Le mythe de la classe salariée opposée à l’impérialisme, les salariés comme sous bourgeois, bourgeois de second ordre.

L’originalité de la situation historique est la disparition apparente de la lutte des classes au niveau national.

Je m’explique.

Dans le cadre de l’ordre mondial de type impérialiste, financiarisé et avec généralisation de l’échange inégal entre les pays, l’exploitation traditionnelle est masquée. Elle existe toujours bien sur, mais elle n’apparait plus comme telle sous sa forme intelligible et assimilable par les masses.

En effet ce sont des pays entiers qui en exploitent d’autres; pour caricaturer, des pays entiers du Nord exploitent des pays entiers, du Sud . Ils les exploitent soit au niveau de la main d ‘œuvre directe ou incorporée dans les biens et services importés, soit au niveau des richesses primaires, matières premières , énergie sous payées, soit au niveau financier ou monétaire ou par les parités de changes . etc

La dépossession internationale est une forme d’exploitation, d’extraction, tout comme l’est l’importation du produit de l’activité des travailleurs sous payés, payés en dessous des valeurs moyennes des pays développés.

Nos pauvres sont en quelque sorte des sous-bourgeois, des bourgeois de second ordre, ils mangent les restes du festin du capital financiarisé devenu impérialiste. Ils n’ont plus une conscience de classe claire. Ni chez eux, ni avec les populations des pays dominés.

L’affrontement international , mondial entre « le camp du bien, camp des riches » contre « le camp du mal, camp des pauvres » exprime encore un peu la vérité, la réalité de la situation que je décris, mais tout cela est brouillé, masqué.

Il est difficle de l’expliquer et de le démontrer simplement.

Des auteurs ont tenté de faire comprendre que la rivalité stratégique entre les USA et la Chine était une sorte de lutte des classes mondiales ou un de ses avatars, ils ont échoué, c’est trop complexe et et trop contre-intuitif!

Si on me suit, cependant , on comprend que la plupart des pays occidentaux, même là ou les salariés sont exploités le plus durement, applaudissent à la prise de controle du Venézuela par les USA; ou au projet occidental de pillage des richesses de la Russie et de l’Ukraine, tout comme ils sont favorable au pillage du Moyen Orient.

Les masses des pays occidentaux sont toujours favorables à ce que l’on extraie de la plus value ailleurs, plus value dont ensuite ils reçoivent quelques miettes .tandis que le gros de la plus value renforce les pouvoirs de domination des classes supérieures sur elles!

Inconsciemment les pauvres, les prolétaires, les laissés pour compte de ces pays savent qu’ils jouissent du partage, qu’ils jouissent de ces miettes que le capital et ses alliés leur laisse dans le processus d’exploitation. Il est en effet évident que le niveau de vie de nos classes inferieures et moyennes inférieures serait encore plus bas si elles ne bénéficiaient pas de ce petit ruissellement de l’exploitation de certaines régions du monde.
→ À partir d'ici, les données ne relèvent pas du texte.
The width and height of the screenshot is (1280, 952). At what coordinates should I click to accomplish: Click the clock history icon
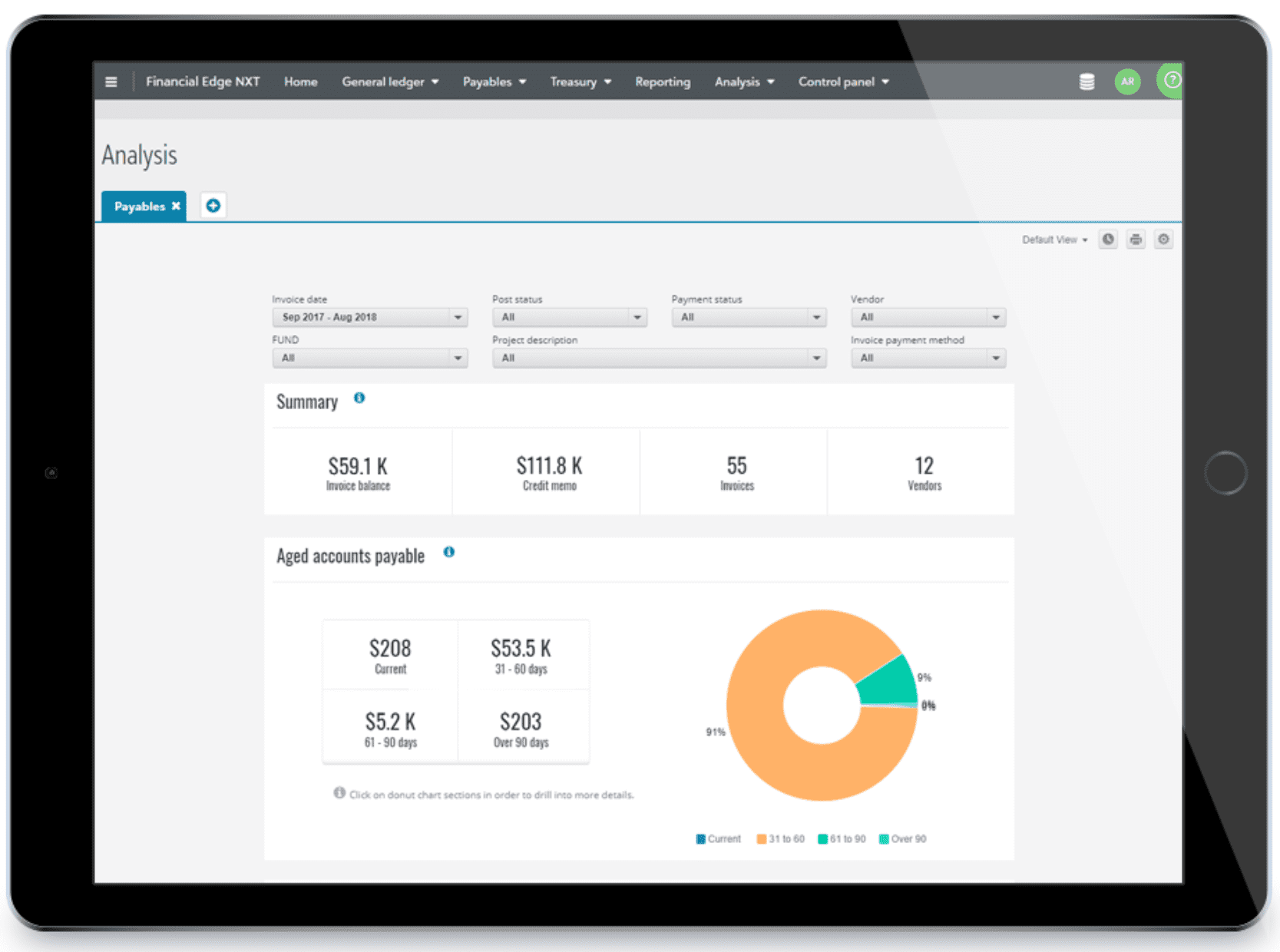point(1108,240)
Ci dessous un texte Trotskiste qui prétend le contraire de ce que je dis c’est à dire qui prétend que les masses s’opposent aux guerres impérialistes:

l’immense majorité des travailleurs s’oppose à une nouvelle guerre impérialiste. Sondage après sondage, l’opinion publique manifeste une profonde hostilité envers l’intervention militaire au Venezuela et une méfiance généralisée à l’égard des discours officiels sur la « démocratie » et la « sécurité ».

C’est à la fois une erreur de raisonnement de la part des trotskistes et de la mauvaise foi. .

Erreur de raisonnement qui fait semblant de croire que ce que l’on dit dans un sondage exprime une vraie position objective; les sondages sont des hommages du vice à la vertu, des moyens lâches de se dédouaner et de se donner bonne conscience sans risque sans douleur, ils n’expriment pas des choix et des comportements objectifs, ce sont des postures.

Mauvaise foi, car les trotskistes tordent la réalité et les analyses afin d’alimenter leur credo, leur moulin à parole internationaliste et leur mythe devenu bourgeois de la révolution internationale avec celui des solidarités au dela des frontières .

Cette analyse leur permet de continuer a faires semblant de s’opposer au capital tout en étant complice objectif dans ses parades -comme l’immigration- , lesquelles parades consistent précisément à internationaliser et délocaliser les contraintes qui pèsent sur les salariés par l’intermédiaire du marché mondial.

Ce sont ces erreurs et cette mauvaise foi qui expliquent les positionnements de Melenchon anti RN, Melenchon qui, in fine fait toujours voter pour le Très Grand Capital comme il l’a fait à chaque fois et singulièrement encore comme il l’a fait en faveur de Macron aux présidentielles ou contre le RN lors des législatives.

Texte de WSWS.ORG
Quelques heures après l’invasion, le WSWS a révélé la véritable nature de l’assaut contre le Venezuela : un acte illégal d’agression impérialiste, en violation flagrante du droit international, perpétré pour s’emparer de ressources stratégiques et réaffirmer la domination américaine sur l’Amérique latine.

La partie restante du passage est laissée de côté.